What the task requires
Render the lines of the dataset entries starting at the line containing "Screen dimensions: 600x600" and ending at the line containing "tap(631, 550)" as a JSON list of strings, one string per line, omitting blank lines.

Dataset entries
□ □ □ □ □

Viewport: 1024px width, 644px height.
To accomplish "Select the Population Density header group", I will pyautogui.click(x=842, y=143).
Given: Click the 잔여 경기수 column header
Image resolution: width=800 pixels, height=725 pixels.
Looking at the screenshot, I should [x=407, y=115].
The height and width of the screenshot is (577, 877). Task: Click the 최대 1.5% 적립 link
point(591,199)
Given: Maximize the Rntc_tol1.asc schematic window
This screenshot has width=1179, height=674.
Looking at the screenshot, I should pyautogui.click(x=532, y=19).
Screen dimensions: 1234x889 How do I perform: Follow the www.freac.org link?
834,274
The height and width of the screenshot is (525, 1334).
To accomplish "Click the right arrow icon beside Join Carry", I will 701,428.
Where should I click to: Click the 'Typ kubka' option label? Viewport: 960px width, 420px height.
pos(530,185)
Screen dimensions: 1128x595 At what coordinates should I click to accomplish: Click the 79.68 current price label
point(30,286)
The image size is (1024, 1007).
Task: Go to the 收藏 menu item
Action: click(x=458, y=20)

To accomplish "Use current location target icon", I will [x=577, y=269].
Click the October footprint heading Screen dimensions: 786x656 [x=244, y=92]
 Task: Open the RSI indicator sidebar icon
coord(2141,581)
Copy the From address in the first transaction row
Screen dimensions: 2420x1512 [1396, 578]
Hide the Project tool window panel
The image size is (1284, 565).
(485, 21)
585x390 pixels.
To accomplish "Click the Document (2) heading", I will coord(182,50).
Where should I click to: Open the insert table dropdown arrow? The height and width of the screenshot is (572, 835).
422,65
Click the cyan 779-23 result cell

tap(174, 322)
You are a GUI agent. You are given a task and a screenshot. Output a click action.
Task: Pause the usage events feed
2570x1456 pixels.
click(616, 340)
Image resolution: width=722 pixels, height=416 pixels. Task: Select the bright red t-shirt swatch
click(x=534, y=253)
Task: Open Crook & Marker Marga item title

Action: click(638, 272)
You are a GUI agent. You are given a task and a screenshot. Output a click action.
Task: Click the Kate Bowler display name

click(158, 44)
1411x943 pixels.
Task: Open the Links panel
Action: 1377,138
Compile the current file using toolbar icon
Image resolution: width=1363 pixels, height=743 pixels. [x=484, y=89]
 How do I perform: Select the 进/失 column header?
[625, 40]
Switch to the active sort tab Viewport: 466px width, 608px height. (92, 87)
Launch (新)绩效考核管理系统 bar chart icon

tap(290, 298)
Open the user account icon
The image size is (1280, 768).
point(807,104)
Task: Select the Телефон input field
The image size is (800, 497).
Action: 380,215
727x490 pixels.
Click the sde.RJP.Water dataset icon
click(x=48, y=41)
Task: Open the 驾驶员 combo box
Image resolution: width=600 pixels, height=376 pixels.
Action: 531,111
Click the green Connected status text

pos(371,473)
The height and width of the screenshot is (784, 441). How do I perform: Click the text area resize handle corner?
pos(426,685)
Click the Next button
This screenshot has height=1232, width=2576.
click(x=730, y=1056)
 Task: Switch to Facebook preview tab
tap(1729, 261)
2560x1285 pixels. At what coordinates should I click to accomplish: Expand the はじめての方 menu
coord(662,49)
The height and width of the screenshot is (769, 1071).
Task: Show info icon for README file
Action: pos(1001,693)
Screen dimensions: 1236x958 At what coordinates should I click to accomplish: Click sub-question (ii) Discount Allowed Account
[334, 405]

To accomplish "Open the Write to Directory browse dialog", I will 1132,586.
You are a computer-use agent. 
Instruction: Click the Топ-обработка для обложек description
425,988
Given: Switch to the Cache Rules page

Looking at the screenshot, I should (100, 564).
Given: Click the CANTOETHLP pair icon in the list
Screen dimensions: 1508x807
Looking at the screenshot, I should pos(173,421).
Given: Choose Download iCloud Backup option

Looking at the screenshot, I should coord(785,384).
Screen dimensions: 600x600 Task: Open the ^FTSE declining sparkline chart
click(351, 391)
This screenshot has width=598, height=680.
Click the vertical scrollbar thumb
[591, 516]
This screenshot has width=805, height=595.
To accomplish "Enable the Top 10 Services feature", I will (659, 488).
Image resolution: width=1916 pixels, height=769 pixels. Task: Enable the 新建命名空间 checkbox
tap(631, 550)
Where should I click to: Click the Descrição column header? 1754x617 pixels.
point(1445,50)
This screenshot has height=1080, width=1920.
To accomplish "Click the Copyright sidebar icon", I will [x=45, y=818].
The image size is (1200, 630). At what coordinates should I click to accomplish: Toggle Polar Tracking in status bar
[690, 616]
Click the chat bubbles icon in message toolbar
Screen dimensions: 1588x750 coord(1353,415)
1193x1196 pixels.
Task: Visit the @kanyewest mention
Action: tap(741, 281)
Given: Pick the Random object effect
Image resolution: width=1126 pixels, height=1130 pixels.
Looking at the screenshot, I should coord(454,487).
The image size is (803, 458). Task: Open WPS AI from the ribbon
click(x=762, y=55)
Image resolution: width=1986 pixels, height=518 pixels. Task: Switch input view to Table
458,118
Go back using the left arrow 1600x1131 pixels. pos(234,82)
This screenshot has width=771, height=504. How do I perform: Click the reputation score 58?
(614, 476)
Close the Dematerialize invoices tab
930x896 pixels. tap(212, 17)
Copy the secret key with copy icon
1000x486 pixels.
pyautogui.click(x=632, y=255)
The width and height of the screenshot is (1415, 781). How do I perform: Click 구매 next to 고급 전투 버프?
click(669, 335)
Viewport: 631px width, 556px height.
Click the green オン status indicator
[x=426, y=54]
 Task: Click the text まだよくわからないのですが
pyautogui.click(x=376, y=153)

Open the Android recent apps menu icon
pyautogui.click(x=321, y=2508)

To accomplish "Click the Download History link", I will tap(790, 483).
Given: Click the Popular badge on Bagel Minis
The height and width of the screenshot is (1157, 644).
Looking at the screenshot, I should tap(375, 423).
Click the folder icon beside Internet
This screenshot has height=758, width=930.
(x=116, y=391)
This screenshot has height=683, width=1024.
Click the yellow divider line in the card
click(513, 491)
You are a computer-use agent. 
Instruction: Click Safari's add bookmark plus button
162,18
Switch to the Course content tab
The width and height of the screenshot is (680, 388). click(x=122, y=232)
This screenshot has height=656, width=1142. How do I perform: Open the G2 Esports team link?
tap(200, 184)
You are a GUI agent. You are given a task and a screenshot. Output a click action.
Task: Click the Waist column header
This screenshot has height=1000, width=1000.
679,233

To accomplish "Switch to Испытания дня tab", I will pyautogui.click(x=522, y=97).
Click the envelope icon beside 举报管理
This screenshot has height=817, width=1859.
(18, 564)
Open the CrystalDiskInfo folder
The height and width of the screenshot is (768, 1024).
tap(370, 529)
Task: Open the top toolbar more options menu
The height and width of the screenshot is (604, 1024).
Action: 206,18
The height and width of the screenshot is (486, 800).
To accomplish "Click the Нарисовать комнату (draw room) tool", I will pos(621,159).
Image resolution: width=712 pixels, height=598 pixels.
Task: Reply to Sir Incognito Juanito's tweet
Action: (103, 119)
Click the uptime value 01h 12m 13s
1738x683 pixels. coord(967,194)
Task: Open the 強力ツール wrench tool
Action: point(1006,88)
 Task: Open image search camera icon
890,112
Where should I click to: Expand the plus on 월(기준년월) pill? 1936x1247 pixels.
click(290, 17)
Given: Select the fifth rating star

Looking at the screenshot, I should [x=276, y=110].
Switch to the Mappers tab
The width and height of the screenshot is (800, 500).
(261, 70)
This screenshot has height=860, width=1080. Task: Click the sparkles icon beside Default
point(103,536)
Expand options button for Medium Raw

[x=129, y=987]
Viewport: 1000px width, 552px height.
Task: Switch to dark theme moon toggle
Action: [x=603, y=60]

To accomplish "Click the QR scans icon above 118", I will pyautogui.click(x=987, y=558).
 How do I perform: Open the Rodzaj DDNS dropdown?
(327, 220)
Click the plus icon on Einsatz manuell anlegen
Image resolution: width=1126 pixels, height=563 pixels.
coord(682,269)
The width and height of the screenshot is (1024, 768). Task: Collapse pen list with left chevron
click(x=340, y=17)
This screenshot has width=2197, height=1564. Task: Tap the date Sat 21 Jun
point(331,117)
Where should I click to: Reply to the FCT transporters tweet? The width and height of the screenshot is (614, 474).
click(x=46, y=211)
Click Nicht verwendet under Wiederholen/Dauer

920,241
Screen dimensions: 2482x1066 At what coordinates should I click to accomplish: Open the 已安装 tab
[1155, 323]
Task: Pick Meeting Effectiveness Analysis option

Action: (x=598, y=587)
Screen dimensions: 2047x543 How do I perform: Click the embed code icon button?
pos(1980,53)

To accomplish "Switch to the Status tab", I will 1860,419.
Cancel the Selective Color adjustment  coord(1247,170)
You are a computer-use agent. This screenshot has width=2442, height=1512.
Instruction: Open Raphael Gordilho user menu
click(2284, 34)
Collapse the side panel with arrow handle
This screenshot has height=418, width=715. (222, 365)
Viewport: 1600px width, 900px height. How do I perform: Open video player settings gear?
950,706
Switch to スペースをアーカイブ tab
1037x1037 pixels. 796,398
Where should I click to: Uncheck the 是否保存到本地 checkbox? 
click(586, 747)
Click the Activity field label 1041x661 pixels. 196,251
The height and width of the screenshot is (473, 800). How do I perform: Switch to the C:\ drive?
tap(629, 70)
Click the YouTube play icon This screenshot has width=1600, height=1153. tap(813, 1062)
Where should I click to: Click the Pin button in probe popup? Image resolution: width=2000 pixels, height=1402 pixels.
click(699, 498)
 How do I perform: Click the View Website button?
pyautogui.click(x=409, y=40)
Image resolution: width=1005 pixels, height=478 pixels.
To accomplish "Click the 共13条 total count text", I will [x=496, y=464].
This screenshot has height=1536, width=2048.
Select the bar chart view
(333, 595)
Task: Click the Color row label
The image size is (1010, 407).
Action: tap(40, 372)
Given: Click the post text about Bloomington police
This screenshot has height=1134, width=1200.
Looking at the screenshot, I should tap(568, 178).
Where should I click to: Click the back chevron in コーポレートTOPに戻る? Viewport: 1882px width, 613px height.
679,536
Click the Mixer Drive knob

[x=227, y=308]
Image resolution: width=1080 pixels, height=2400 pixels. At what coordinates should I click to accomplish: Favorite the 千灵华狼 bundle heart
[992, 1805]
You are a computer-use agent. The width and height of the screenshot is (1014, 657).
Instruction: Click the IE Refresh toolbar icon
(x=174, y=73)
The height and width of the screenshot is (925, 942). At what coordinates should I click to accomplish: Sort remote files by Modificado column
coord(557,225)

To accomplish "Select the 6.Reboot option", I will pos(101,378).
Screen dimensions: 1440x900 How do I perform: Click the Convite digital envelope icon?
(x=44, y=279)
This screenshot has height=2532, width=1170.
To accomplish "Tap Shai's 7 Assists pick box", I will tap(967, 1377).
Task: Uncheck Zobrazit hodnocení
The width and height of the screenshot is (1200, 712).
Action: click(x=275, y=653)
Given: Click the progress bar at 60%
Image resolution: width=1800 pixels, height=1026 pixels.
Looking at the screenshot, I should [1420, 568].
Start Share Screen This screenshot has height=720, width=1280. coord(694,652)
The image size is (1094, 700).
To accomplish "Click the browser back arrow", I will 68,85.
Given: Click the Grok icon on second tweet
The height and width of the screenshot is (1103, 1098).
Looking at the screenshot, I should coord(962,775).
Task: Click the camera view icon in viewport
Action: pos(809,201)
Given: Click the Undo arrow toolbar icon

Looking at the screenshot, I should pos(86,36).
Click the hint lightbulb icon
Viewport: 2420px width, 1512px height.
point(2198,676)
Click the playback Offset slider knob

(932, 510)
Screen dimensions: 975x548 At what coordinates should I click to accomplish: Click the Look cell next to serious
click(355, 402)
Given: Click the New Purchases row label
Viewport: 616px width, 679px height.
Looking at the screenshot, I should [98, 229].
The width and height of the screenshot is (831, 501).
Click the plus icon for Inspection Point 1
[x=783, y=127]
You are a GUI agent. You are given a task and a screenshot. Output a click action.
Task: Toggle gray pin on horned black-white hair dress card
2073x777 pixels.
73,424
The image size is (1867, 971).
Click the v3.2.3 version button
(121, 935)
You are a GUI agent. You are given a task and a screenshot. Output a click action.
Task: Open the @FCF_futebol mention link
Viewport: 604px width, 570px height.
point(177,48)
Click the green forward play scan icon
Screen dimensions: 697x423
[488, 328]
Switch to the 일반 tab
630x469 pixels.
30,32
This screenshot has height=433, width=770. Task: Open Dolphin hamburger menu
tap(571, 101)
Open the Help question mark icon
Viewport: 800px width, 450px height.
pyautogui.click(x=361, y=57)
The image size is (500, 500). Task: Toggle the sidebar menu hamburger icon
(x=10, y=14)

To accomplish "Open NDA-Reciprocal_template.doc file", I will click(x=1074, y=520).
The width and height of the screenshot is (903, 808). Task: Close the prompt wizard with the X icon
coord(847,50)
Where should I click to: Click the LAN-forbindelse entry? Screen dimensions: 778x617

□ □ □ □ □

The response
[
  "Screen dimensions: 600x600 Task: Open the ^FTSE declining sparkline chart",
  "click(351, 391)",
  "This screenshot has width=598, height=680.",
  "Click the vertical scrollbar thumb",
  "[591, 516]",
  "This screenshot has width=805, height=595.",
  "To accomplish \"Enable the Top 10 Services feature\", I will (659, 488).",
  "Image resolution: width=1916 pixels, height=769 pixels. Task: Enable the 新建命名空间 checkbox",
  "tap(631, 550)"
]